## What you will do
Nothing but the records, repeated word for word and free of pictures, belongs in the answer.

[Collected data entries]

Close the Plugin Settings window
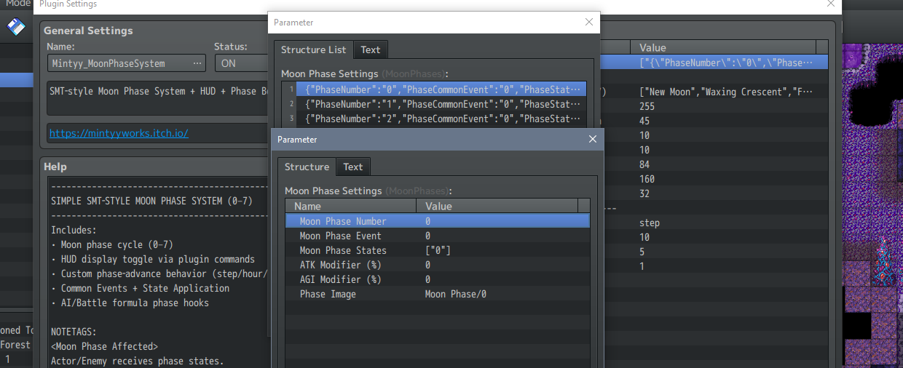 pos(831,4)
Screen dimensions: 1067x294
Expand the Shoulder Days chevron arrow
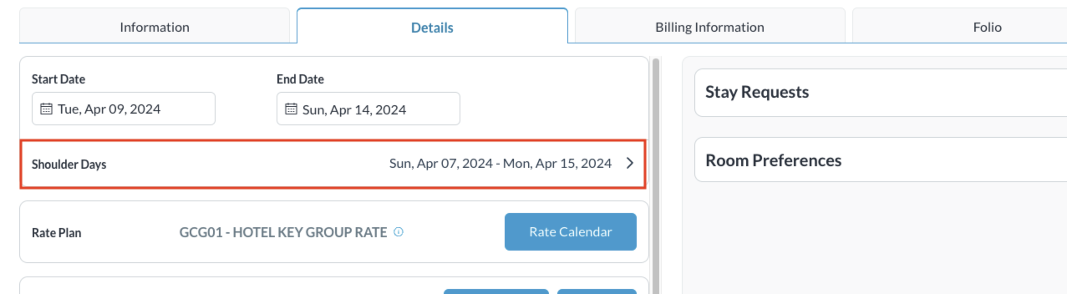[x=631, y=163]
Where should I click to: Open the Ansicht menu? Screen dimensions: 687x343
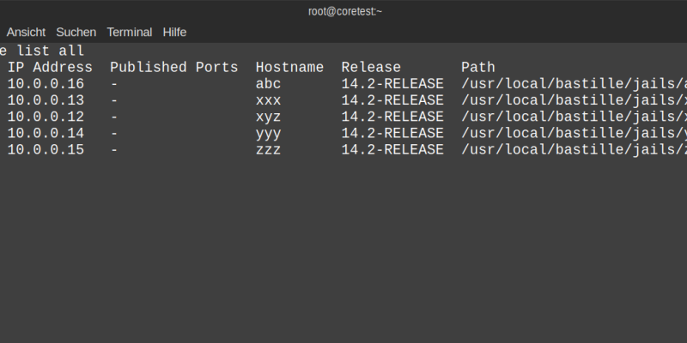[x=26, y=32]
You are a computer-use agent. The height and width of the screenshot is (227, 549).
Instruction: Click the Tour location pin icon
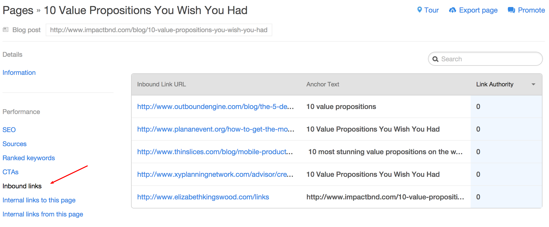419,10
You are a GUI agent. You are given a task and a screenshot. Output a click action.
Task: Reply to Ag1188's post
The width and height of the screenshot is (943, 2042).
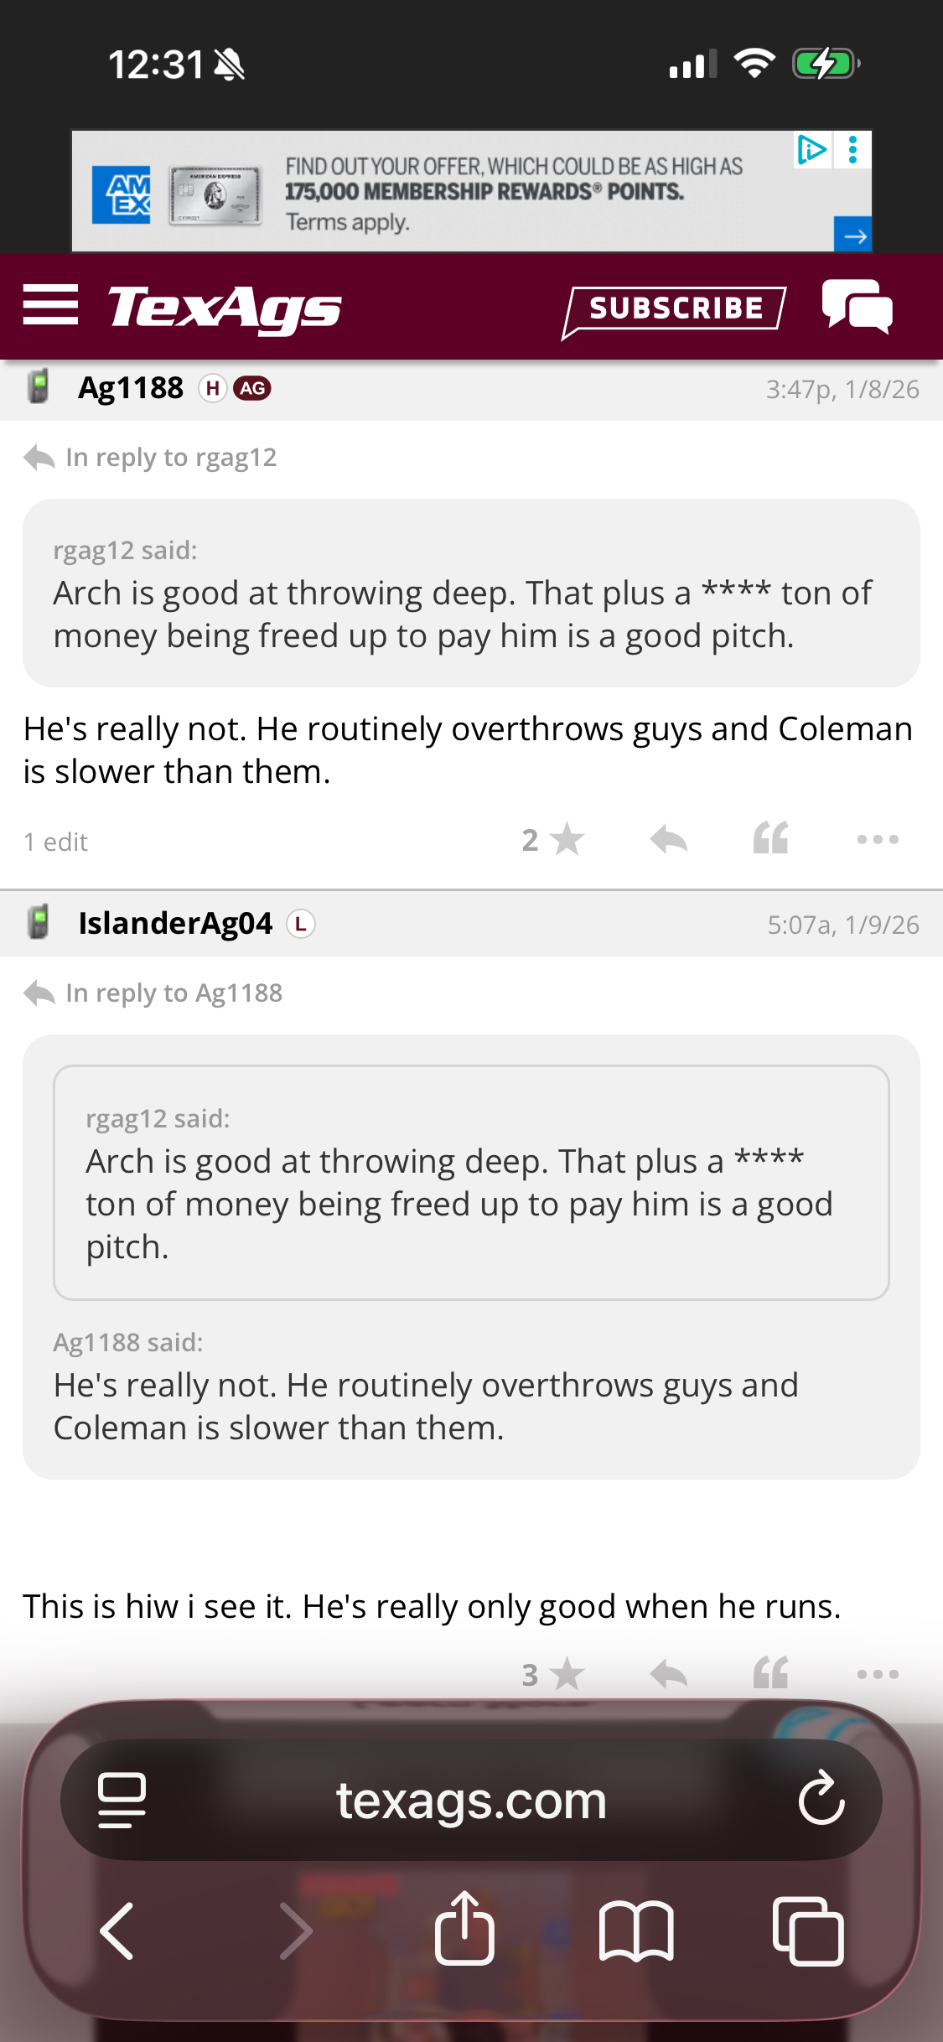click(x=668, y=840)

## Response to this exercise
Close the Plugin Settings window
 pos(831,4)
Screen dimensions: 1067x294
Expand the Shoulder Days chevron arrow
[x=631, y=163]
Where should I click to: Open the Ansicht menu? Screen dimensions: 687x343
[x=26, y=32]
You are a computer-use agent. The height and width of the screenshot is (227, 549).
Instruction: Click the Tour location pin icon
419,10
You are a GUI agent. You are given a task and a screenshot. Output a click action.
Task: Reply to Ag1188's post
The width and height of the screenshot is (943, 2042).
click(x=668, y=840)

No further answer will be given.